The two soups I am going to write about are real keepers. I believe the roasted red pepper soup came out of an old Gourmet Magazine....sometime in the 80's. The recipe card has been so well used that the origins of it's source are no longer legible. The other soup I will share is Smoked Trout Chowder from the 1/96 issue of Eating Well. (I do not think that magazine is around any more.) Both of these soups are "stunners" as my Mother-in-law would say.
Roasted Red Pepper Soup (serves 6)
Let me start out with a disclaimer. The original recipe calls for roasting your own peppers individually over a flame, skinning them and then letting them steam in a paper bag for ten minutes. I used to do this. For many years I did this.... and still do for certain pepper recipes. However, for this one, the already-roasted-packed-in-a-jar variety will do just fine. I have taste tested the two versions and you can not tell the difference, but, by all means, feel free to do it the "hard" way.
Two 13.4 oz jars of roasted red peppers, drained, rinsed and chopped
2 tbsp. olive oil
3 tbsp. butter
2 med. carrots, chopped
2 med. onions, chopped
2 tbsp. flour
6 cups stock, I use chicken
3 shallots, chopped
1 cup FRESH mint leaves, chopped (the mint must be fresh, do not try to substitute dry...or else the soup will not be fabulous)

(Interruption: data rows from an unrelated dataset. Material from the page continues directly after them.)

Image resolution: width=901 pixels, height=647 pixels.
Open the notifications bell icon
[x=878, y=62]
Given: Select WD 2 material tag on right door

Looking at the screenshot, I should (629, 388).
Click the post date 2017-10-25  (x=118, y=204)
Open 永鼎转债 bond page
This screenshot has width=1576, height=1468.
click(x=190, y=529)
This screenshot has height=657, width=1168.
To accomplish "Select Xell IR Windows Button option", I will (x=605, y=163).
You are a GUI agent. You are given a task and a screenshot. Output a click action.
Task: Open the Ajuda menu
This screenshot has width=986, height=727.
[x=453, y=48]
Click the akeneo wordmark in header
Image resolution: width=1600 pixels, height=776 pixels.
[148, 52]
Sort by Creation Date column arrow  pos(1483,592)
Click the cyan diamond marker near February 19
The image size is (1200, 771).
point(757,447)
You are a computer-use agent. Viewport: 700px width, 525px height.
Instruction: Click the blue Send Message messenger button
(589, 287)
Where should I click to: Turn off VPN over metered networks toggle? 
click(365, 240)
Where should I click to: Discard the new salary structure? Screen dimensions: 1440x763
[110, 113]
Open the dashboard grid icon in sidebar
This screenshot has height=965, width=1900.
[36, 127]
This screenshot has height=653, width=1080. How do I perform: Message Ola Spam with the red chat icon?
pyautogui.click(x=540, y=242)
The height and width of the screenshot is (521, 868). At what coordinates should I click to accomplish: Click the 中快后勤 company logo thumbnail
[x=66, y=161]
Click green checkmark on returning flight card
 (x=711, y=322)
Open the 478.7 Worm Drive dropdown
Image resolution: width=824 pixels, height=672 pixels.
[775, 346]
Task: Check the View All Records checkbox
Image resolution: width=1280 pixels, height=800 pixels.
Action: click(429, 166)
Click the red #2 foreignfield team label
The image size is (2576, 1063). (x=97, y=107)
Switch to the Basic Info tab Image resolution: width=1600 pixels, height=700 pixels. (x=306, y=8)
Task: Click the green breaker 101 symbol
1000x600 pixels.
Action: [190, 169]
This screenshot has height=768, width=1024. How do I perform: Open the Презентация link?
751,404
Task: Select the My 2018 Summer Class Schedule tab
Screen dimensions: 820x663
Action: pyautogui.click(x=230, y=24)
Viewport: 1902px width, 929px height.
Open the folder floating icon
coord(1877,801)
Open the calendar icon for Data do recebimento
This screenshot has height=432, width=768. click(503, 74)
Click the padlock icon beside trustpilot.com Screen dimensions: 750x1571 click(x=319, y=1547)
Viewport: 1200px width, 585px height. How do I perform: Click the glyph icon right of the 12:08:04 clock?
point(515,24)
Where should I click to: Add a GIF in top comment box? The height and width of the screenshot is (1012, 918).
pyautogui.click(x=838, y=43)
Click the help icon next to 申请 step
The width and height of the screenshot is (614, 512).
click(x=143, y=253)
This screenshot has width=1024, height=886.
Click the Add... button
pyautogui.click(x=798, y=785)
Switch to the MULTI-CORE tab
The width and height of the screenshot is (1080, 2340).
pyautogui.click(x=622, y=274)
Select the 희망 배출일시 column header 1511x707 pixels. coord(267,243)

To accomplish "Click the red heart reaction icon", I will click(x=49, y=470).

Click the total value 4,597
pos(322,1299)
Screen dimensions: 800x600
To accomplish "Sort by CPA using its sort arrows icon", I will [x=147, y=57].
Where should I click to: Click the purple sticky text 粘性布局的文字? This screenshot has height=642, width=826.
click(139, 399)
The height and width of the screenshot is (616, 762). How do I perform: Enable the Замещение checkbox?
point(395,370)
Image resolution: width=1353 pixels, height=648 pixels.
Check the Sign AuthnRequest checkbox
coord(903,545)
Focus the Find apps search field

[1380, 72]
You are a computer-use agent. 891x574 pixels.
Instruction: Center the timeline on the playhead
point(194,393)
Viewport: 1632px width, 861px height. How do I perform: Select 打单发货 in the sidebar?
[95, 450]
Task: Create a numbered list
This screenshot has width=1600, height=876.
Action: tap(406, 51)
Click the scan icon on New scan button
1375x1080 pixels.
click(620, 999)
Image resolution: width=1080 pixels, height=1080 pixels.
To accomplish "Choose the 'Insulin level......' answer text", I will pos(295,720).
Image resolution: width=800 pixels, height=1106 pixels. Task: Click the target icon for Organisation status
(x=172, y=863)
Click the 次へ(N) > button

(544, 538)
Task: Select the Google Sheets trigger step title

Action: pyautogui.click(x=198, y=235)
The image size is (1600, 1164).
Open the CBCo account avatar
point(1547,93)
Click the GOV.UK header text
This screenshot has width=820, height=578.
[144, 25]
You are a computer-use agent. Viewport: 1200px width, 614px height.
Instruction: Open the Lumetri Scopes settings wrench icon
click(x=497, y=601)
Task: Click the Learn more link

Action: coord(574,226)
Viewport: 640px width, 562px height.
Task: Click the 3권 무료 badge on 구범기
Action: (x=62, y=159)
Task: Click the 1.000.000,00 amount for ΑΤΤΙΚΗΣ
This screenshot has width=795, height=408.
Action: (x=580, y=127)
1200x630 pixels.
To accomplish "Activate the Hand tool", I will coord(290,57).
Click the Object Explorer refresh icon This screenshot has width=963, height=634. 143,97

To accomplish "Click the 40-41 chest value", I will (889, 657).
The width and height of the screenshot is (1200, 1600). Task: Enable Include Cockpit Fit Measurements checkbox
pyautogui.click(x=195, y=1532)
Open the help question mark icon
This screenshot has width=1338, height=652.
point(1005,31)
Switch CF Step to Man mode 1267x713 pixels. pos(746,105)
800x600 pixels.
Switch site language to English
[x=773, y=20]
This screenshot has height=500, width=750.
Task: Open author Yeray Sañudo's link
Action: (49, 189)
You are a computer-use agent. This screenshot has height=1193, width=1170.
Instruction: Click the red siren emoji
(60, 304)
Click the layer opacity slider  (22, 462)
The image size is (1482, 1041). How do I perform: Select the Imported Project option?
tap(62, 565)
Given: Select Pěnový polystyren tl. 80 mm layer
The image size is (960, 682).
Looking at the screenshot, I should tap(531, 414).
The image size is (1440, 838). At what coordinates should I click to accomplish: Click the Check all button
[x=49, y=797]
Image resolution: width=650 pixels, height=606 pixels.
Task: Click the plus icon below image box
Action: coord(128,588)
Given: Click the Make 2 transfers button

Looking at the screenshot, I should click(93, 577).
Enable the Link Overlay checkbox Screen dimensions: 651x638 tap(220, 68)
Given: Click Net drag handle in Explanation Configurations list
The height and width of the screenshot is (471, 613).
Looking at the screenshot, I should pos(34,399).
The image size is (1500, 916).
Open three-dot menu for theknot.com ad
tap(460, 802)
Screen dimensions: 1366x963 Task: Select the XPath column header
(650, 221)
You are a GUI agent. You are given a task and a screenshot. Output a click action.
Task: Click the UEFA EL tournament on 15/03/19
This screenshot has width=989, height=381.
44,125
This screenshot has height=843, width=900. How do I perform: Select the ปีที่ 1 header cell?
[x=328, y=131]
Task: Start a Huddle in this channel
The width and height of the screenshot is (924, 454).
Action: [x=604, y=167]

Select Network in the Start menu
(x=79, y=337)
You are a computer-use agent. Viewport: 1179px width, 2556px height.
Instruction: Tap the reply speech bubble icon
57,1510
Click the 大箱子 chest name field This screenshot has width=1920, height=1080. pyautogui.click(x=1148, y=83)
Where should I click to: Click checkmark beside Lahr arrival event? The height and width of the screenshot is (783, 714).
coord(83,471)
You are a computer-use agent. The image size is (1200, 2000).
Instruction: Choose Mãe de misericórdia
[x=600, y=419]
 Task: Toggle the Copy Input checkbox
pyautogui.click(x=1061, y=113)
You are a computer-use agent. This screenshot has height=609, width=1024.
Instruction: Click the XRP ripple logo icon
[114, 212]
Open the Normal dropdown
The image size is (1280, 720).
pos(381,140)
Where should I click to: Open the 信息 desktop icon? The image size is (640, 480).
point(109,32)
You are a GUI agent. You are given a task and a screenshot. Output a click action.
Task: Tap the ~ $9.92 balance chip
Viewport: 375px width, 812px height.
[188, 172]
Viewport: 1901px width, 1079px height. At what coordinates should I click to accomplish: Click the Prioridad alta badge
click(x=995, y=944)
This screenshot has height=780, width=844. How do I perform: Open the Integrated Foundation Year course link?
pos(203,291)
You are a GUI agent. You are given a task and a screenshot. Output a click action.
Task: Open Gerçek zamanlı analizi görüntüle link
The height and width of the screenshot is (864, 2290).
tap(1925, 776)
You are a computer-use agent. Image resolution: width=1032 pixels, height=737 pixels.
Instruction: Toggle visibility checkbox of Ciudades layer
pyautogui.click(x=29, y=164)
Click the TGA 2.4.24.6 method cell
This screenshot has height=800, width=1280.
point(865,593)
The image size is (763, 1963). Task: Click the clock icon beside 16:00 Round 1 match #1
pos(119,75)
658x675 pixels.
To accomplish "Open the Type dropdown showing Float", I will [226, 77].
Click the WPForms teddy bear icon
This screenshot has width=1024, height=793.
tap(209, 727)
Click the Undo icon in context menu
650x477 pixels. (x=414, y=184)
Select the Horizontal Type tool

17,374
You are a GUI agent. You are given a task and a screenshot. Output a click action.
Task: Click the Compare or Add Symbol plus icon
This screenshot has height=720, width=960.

a couple dashes of hot sauce.
Heat oil and butter in a soup pot over med. heat. Add carrot and onion. Cover and let cook for 8 or so minutes. Add chopped peppers and shallots and continue cooking for 2 min.
Sprinkle flour over vegetables and cook, stirring constantly for 2 min.. Turn the heat to high and add chicken broth, while stirring, until the soup comes to a boil. Reduce heat to low. Add the mint, hot sauce and salt and pepper to taste. Cover and let the soup cook on low for 15 minutes.
Puree the soup and return to the pan. Serve with a dollop of plain Greek yogurt in the middle.
This soup freezes beautifully.
Let me start out with a quick editorial comment. This soup is fabulous and extremely low cal. for a chowder. Each serving is about 290 calories and after eating it you will feel so happy and well-fed.
1 tbsp. vegetable oil
2 lg. onions chopped, about 2 cups
1 celery stalk, chopped, about 1/2 cup
2 8oz. bottles of clam juice
1 1/2 lb.red potatoes, diced, about 3 cups (I use whatever potatoes I have in the cupboard)
2 tsp. dried thyme
1/4 cup dry vermouth (this ingredient makes a difference)
2 tbsp. cornstarch
4 cups low fat milk
1/2 lb. smoked trout fillet, flaked
1/4 cup scallions, sliced
2 tbsp. fresh lemon juice (please try to cook with only fresh lemon juice, it really makes a difference)
1 tsp. salt
1/2 tsp. blk. pepper
In a large soup pot, heat oil over med. heat. Add onions and celery. Cook stirring occasionally until onions are soft- about 5 min. Add clam juice, potatoes and thyme. Cover pot and cook on low until potatoes are tender- about 15 minutes. Remove pot from the heat. With a slotted spoon, transfer about 1.5 cups of vegetables to a processor and puree. Return puree to the soup pot and simmer on med. low.
In a small bowl, combine cornstarch and vermouth. Stir into soup and cook until thickened. Add milk, trout and scallions. Heat through and season with lemon juice, salt and pepper.
I would not freeze this, but if you do and have success, please pass that information along.